Partly this is due to changes in design facilitated by inventions like the flexible screen, but there are a number of other technology trends that you can add in to this mix such as toughened devices and waterproofing.
Panasonic's Toughbook range of notebook PCs, for example, is designed so that the machines can resist rough treatment that gadgets may receive in outdoors work environments: you don't often see a builder on a construction site wielding a traditional laptop. Similarly, JCB's Tough Phone recently entered  the record books as the world's toughest cellphone, able to resist serious knocks, bangs, dust and bad weather. And Olympus and Sanyo have a number of digital cameras that distinguish themselves in the crowded camera market by being drop-proof and moderately waterproof.
Waterproofing itself is a key to enabling technology to go into new locations. Traditionally it's been a question of achieving a good seal to prevent moisture from contacting delicate electrics and electronics, but with products like Golden Shellback  entering the scene, it may no-longer be necessary to make products totally sealed. This almost-magical product is a dip-coating for existing devices that covers them in a thin transparent sealant, and allows for devices like MP3 players to operate happily underwater.

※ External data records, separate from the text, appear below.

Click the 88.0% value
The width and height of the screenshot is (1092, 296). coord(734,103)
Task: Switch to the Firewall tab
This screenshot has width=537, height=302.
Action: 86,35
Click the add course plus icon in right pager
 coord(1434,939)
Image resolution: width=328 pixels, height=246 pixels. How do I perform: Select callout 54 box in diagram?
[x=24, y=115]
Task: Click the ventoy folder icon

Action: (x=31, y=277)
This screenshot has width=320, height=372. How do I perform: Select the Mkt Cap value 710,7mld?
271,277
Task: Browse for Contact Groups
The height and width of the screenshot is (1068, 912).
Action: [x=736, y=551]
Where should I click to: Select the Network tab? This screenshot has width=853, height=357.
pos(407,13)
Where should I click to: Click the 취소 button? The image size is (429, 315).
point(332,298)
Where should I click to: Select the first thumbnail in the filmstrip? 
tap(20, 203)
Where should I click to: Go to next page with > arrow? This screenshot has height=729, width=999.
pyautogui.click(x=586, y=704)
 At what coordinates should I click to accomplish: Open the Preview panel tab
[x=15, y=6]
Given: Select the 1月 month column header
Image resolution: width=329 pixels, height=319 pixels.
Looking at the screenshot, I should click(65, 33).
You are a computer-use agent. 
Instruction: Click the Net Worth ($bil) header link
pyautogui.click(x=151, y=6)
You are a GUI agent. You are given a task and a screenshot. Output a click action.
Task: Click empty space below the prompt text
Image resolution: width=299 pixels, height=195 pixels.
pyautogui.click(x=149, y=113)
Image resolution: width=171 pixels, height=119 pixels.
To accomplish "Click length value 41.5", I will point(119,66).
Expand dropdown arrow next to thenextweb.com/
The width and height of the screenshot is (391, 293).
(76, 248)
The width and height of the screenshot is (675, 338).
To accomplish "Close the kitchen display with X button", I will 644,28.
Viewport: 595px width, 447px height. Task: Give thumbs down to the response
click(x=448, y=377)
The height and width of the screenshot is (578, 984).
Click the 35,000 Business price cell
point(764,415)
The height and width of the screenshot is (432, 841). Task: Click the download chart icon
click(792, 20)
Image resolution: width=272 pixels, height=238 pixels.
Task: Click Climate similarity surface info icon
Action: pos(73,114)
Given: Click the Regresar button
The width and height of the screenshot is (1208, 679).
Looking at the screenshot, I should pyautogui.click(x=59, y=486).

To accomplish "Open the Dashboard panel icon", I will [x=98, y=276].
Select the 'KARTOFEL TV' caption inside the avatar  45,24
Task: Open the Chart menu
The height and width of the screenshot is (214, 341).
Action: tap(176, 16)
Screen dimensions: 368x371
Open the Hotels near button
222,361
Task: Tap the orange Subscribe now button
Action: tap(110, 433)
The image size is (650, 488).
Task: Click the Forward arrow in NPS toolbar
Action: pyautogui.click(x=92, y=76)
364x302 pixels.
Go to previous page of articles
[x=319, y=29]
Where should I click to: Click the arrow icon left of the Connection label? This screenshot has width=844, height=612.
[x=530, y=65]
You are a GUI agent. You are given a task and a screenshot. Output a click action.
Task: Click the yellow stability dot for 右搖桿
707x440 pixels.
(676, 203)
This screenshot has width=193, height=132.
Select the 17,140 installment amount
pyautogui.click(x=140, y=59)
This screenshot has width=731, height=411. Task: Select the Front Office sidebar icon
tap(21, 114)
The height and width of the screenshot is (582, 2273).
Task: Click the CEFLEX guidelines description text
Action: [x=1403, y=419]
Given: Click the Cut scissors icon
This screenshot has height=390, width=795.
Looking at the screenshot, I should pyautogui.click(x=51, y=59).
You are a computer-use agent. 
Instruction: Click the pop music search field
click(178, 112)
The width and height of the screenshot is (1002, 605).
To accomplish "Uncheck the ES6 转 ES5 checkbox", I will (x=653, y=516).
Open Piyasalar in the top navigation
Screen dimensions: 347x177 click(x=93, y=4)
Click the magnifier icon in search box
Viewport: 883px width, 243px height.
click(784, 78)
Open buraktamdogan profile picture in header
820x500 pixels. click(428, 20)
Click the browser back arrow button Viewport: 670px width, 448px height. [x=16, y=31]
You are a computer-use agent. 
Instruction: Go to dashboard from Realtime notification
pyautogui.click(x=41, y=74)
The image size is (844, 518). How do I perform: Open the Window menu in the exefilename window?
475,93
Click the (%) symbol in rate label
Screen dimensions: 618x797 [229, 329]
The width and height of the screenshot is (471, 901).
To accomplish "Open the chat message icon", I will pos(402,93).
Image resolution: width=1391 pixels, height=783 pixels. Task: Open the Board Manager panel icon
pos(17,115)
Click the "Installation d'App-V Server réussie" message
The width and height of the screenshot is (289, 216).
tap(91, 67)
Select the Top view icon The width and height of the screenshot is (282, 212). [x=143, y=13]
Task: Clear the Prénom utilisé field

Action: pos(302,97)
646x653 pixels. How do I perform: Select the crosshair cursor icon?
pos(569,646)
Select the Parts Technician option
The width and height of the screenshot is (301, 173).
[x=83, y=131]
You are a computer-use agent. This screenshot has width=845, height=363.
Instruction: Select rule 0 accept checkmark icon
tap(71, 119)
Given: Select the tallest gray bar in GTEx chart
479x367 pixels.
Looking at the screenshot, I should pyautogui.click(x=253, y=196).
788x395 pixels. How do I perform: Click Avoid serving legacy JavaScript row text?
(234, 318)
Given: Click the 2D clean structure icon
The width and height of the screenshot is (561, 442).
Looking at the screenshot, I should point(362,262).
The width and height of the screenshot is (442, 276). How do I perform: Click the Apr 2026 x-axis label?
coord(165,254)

And that of course raises the question: would you stay on the call on your cellphone as you step into the shower? Would you take your notebook PC into the bath to finish that vital email?
The penetration of the cellphone into every corner of modern life is almost complete. Almost. Without buying dedicated devices you're unlikely to take the phone absolutely everywhere. And depending on the situation, and the sensitivities of those nearby, the cellphone nuisance factor is an increasingly nasty little modern problem. In fact one UK train company has taken its "Quiet Zone" carriages so seriously that it's coated the train windows with a metal film to create a Faraday cage , rendering the wireless aspect of cellphones useless. For now there's no way to tackle the irritating high-frequency sound leakage from over-loud MP3 player headphones, apart from policing of Quiet Zone policies.
But imagine a world where you could take your ultra-portable notebook/cellphone device skiing, then into the sauna, since it could resist all your slope-bound bumps and bangs, moisture, extreme cold, and extreme heat. And that's only with existing devices...with another five years of product innovation, who knows what "lifestyle" gadgets will be integrated into our daily lives.
Strictly-enforced "No Gadget" zones may become a regular sight in the future, unless our gadget-use sensitivites change quite significantly.